**AIM**
Copy the lines verbatim, starting with the line that contains "ниппель (621, 771)" and continuing through the line that contains "Talleres (674, 143)", including both.

**RECORD EXTRACTS**
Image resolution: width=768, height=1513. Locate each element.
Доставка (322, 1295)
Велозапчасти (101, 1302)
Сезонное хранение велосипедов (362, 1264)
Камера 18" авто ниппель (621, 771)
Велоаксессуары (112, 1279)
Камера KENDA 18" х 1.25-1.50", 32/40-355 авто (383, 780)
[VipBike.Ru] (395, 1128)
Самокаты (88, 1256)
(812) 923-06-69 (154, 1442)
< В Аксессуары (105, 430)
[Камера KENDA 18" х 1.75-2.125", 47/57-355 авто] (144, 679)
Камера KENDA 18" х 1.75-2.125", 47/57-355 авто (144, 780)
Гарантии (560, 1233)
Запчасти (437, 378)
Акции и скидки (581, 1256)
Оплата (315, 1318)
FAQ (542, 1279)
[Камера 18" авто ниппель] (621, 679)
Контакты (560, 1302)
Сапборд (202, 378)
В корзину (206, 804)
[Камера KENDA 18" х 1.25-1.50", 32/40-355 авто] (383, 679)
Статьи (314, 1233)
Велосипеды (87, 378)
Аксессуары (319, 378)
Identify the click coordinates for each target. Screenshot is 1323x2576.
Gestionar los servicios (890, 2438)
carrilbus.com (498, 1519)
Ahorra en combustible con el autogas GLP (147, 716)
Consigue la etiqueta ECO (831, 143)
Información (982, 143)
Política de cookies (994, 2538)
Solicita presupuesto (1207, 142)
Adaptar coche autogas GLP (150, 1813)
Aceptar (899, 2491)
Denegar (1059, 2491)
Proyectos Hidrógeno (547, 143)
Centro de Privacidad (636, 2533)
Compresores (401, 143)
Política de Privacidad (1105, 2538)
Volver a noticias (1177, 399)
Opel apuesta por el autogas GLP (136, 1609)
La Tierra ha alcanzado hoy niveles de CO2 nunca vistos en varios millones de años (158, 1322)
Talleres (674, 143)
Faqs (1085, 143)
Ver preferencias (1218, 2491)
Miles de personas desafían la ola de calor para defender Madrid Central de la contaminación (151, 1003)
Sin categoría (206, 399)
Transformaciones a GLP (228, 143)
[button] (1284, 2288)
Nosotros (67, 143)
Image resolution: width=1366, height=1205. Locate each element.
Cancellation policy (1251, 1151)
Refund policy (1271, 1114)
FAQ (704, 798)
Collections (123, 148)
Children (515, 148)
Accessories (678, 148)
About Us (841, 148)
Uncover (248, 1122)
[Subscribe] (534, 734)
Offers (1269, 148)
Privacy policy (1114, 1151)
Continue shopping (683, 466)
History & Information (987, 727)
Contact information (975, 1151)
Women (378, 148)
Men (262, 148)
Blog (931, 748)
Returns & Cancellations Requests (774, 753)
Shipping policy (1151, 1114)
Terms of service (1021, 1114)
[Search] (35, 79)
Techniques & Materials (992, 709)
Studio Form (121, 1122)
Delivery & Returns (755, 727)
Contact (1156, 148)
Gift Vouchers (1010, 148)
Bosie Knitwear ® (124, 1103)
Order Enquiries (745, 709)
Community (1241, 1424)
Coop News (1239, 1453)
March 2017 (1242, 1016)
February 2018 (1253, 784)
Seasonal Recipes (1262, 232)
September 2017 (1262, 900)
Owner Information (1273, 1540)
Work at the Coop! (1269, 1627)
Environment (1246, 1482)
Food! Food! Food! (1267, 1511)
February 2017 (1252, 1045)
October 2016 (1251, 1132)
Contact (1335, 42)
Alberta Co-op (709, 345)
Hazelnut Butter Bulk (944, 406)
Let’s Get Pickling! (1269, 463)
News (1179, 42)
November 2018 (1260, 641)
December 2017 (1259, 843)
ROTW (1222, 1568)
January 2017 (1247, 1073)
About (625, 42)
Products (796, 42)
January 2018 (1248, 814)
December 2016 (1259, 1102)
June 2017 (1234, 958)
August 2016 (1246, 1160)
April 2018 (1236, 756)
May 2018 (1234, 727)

**SOLUTION TO THIS PROBLEM**
Камера 18" авто ниппель (621, 771)
Велоаксессуары (112, 1279)
Камера KENDA 18" х 1.25-1.50", 32/40-355 авто (383, 780)
[VipBike.Ru] (395, 1128)
Самокаты (88, 1256)
(812) 923-06-69 (154, 1442)
< В Аксессуары (105, 430)
[Камера KENDA 18" х 1.75-2.125", 47/57-355 авто] (144, 679)
Камера KENDA 18" х 1.75-2.125", 47/57-355 авто (144, 780)
Гарантии (560, 1233)
Запчасти (437, 378)
Акции и скидки (581, 1256)
Оплата (315, 1318)
FAQ (542, 1279)
[Камера 18" авто ниппель] (621, 679)
Контакты (560, 1302)
Сапборд (202, 378)
В корзину (206, 804)
[Камера KENDA 18" х 1.25-1.50", 32/40-355 авто] (383, 679)
Статьи (314, 1233)
Велосипеды (87, 378)
Аксессуары (319, 378)
Identify the click coordinates for each target. Screenshot is 1323x2576.
Gestionar los servicios (890, 2438)
carrilbus.com (498, 1519)
Ahorra en combustible con el autogas GLP (147, 716)
Consigue la etiqueta ECO (831, 143)
Información (982, 143)
Política de cookies (994, 2538)
Solicita presupuesto (1207, 142)
Adaptar coche autogas GLP (150, 1813)
Aceptar (899, 2491)
Denegar (1059, 2491)
Proyectos Hidrógeno (547, 143)
Centro de Privacidad (636, 2533)
Compresores (401, 143)
Política de Privacidad (1105, 2538)
Volver a noticias (1177, 399)
Opel apuesta por el autogas GLP (136, 1609)
La Tierra ha alcanzado hoy niveles de CO2 nunca vistos en varios millones de años (158, 1322)
Talleres (674, 143)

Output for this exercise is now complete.